Structural basis for endosomal targeting by the Bro1 domain

Abstract

Proteins delivered to the lysosome or the yeast vacuole via late endosomes are sorted by the ESCRT complexes and by associated proteins, including Alix and its yeast homolog Bro1. Alix, Bro1, and several other late endosomal proteins share a conserved 160 residue Bro1 domain whose boundaries, structure, and function have not been characterized. The crystal structure of the Bro1 domain of Bro1 reveals a folded core of 367 residues. The extended Bro1 domain is necessary and sufficient for binding to the ESCRT-III subunit Snf7 and for the recruitment of Bro1 to late endosomes. The structure resembles a boomerang with its concave face filled in and contains a triple tetratricopeptide repeat domain as a substructure. Snf7 binds to a conserved hydrophobic patch on Bro1 that is required for protein complex formation and for the protein-sorting function of Bro1. These results define a conserved mechanism whereby Bro1 domain-containing proteins are targeted to endosomes by Snf7 and its orthologs.
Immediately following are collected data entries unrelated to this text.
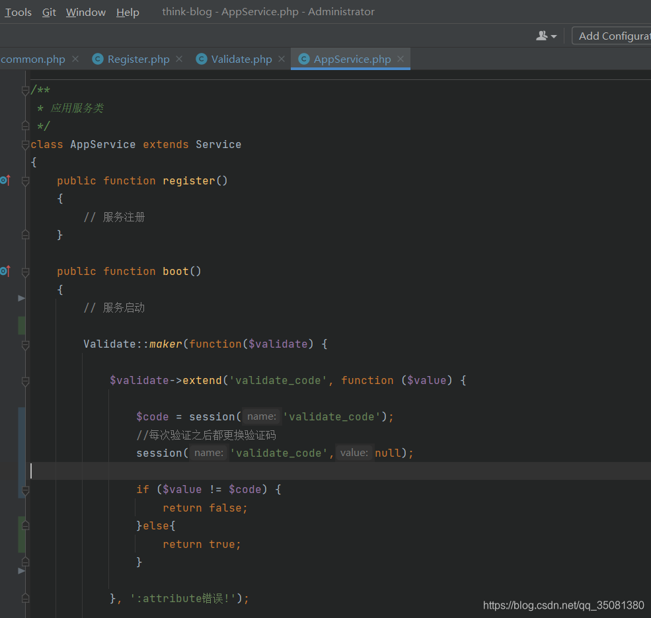This screenshot has height=618, width=651.
Task: Open the Git menu
Action: [49, 12]
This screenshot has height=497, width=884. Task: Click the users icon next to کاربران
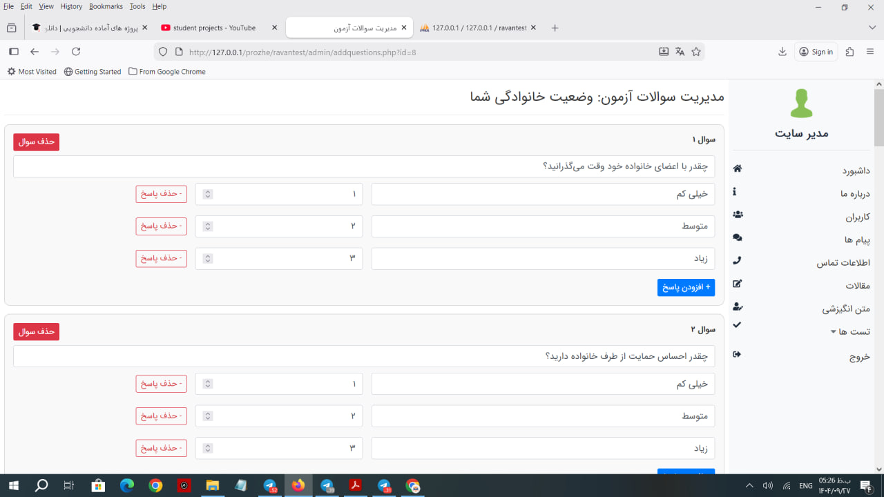coord(738,215)
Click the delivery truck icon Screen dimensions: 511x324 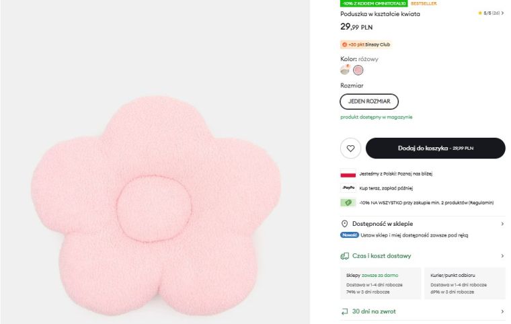click(345, 256)
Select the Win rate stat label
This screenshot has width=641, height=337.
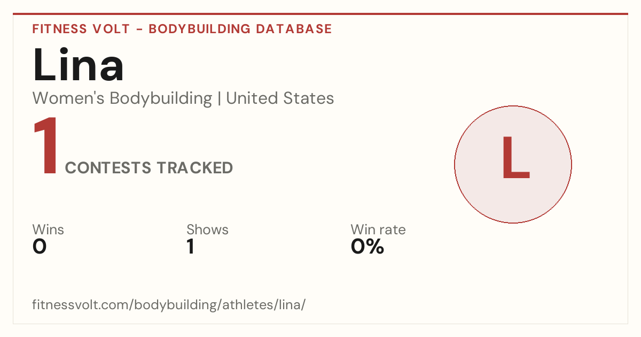coord(378,229)
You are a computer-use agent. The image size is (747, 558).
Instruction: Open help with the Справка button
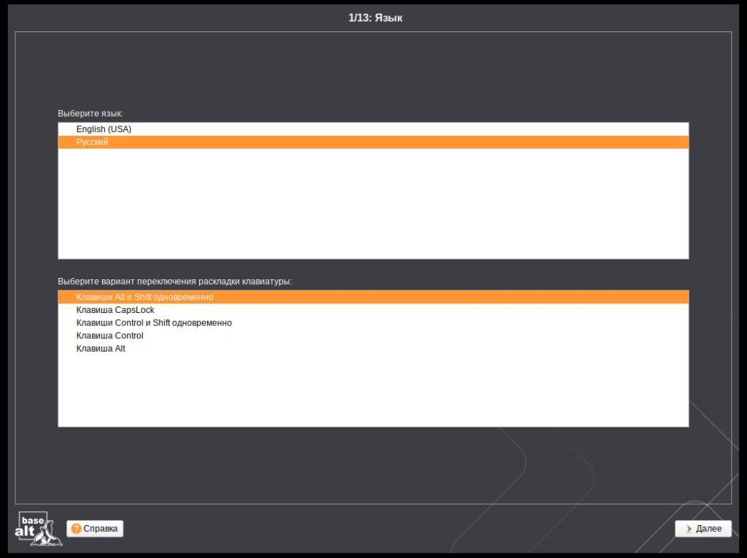[x=95, y=529]
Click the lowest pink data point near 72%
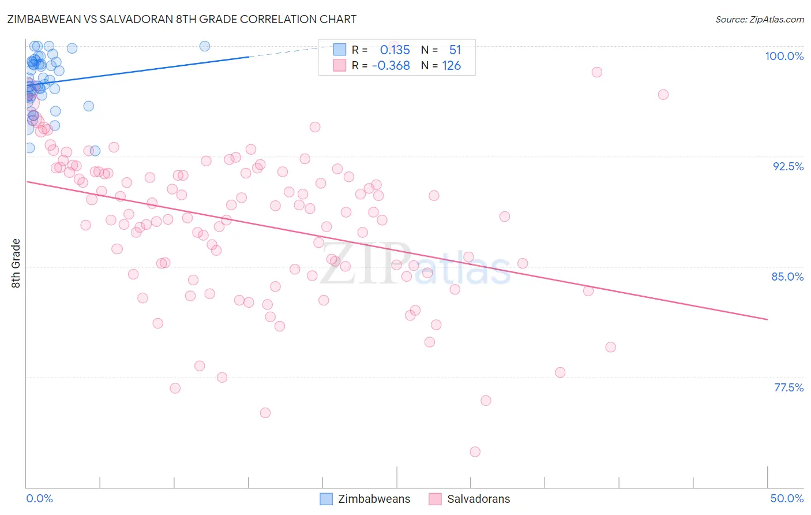The image size is (811, 515). tap(475, 451)
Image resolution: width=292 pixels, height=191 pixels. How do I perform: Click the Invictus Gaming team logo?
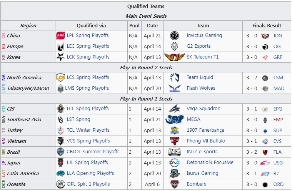(x=174, y=35)
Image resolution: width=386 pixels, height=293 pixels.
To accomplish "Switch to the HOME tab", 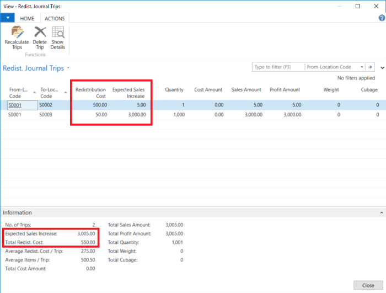I will tap(27, 18).
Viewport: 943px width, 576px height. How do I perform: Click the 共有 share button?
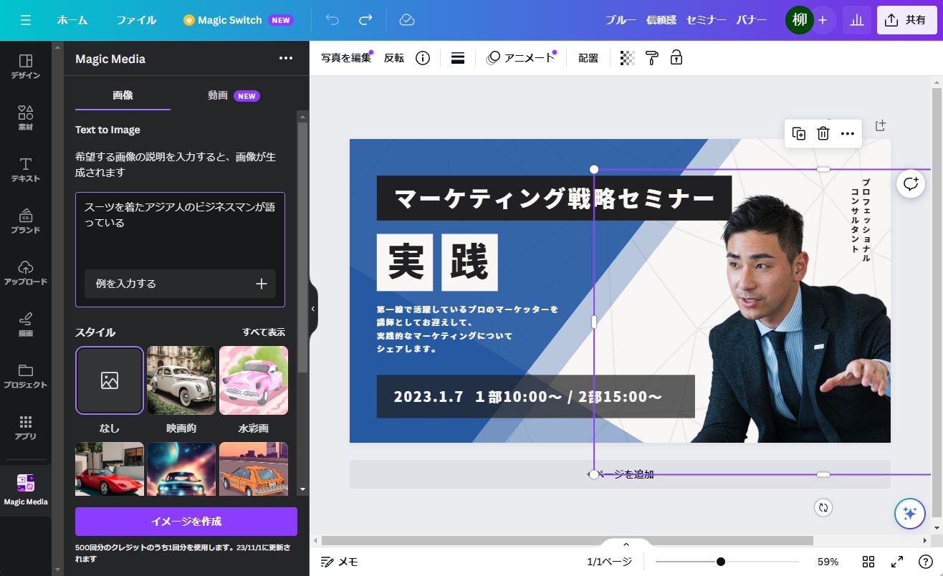[906, 20]
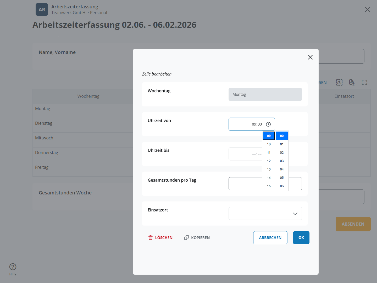Click the upload icon in table toolbar
The width and height of the screenshot is (377, 283).
tap(339, 83)
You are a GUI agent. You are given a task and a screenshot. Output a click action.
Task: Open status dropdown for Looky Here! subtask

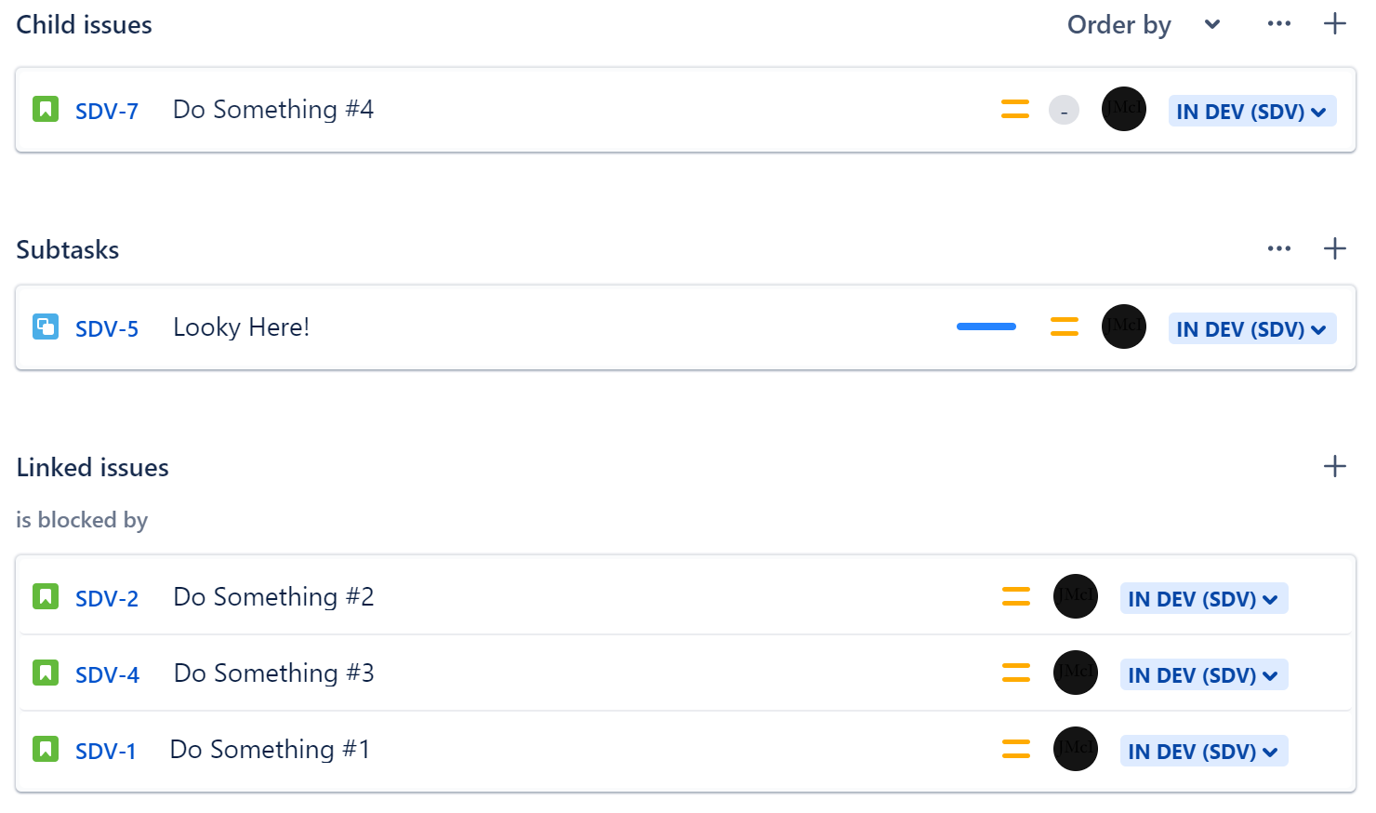click(1252, 329)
Figure 1. Overall Structure of Bro1

(A) Electron density from MAD map contoured at 1.0 σ. (B and C) Two views of the overall structure. The N-terminal region is colored cyan; the N-terminal (non-TPR) portion of the helical solenoid is colored green; the β sheet is colored yellow; the TPR domain is colored magenta; and the C-terminal region is colored orange.

Figure 2. Homology of Bro1 Domains

(A) Structural and sequence alignment of Bro1 domains. Key to symbols: red circle, TPR pocket residue; blue circle, electropositive region; magenta circles and squares, hydrophobic patch 1 and polar rim of hydrophobic patch 1, respectively; green circles and squares, hydrophobic patch 2 and polar rim of hydrophobic patch 2, respectively; black circle, buried polar cluster residues; black squares, buried polar residues stabilizing the N- or C-terminal regions, excluding TPR pocket residues. (B) Domain structures of selected Bro1 domain proteins.

Figure 3. The TPR Domain Substructure

(A and B) Structural overlay between Bro1 (magenta) and Hop1 (yellow), with the Hsp90 pentapeptide bound to Hop1 shown in green. (C) Details of interactions between the N terminus of Bro1 and the TPR-like pocket.

Figure 4. Functional Surfaces of the Bro1 Domain

(A) Ribbon diagram of Bro1 domain shown in the same perspective as (B)–(D) for reference. (B) Molecular surface of the Bro1 domain colored according to residue property: green, hydrophobic; blue, basic; red, acidic; white, uncharged polar. (C) Bro1 domain surface colored according to residue conservation as in Figure 2A. (D) Bro1 domain surface colored according to electrostatic potential, with blue electropositive and red electronegative. (E) The same surface as in (D) is rotated by 180° about the x axis to show the opposite side of the boomerang. (F) Close-up of hydrophobic patch 1. (G) Close-up of hydrophobic patch 2.

Figure 5. The Bro1 Domain and Snf7 Form a Complex through Surface Patch 1

(A) His6-tagged Bro1 1–387 and untagged Snf7 were coexpressed in E. coli and copurify on Ni-NTA and gel filtration chromatography and visualized by SDS-PAGE and Coomassie staining. Bro1 1–387 mutants I144D and L336D in surface patch 1 express at normal levels, but coexpressed Snf7 does not copurify with them. (B) Ni-NTA agarose beads were used to isolate purified His6-tagged Snf7 or His6-tagged Vps20 that was mixed either with GST-tagged Bro1 1–387 or GST alone. (C) Glutathione-sepharose beads were used to isolate either GST-tagged Bro1 1–387 or GST alone that had been mixed with a total yeast extract.

Figure 6. The Bro1 Domain Mediates Bro1 Localization

The indicated strains were stained with FM 4–64 and examined by fluorescence and DIC microscopy. Arrowheads indicate class E compartments. Scale bars equal 2 μm.

Figure 7. The Bro1 Domain and Surface Patch 1 Are Required for Cargo Sorting

The indicated strains expressing GFP-CPS were examined by fluorescence and DIC microscopy. Scale bar equals 2 μm.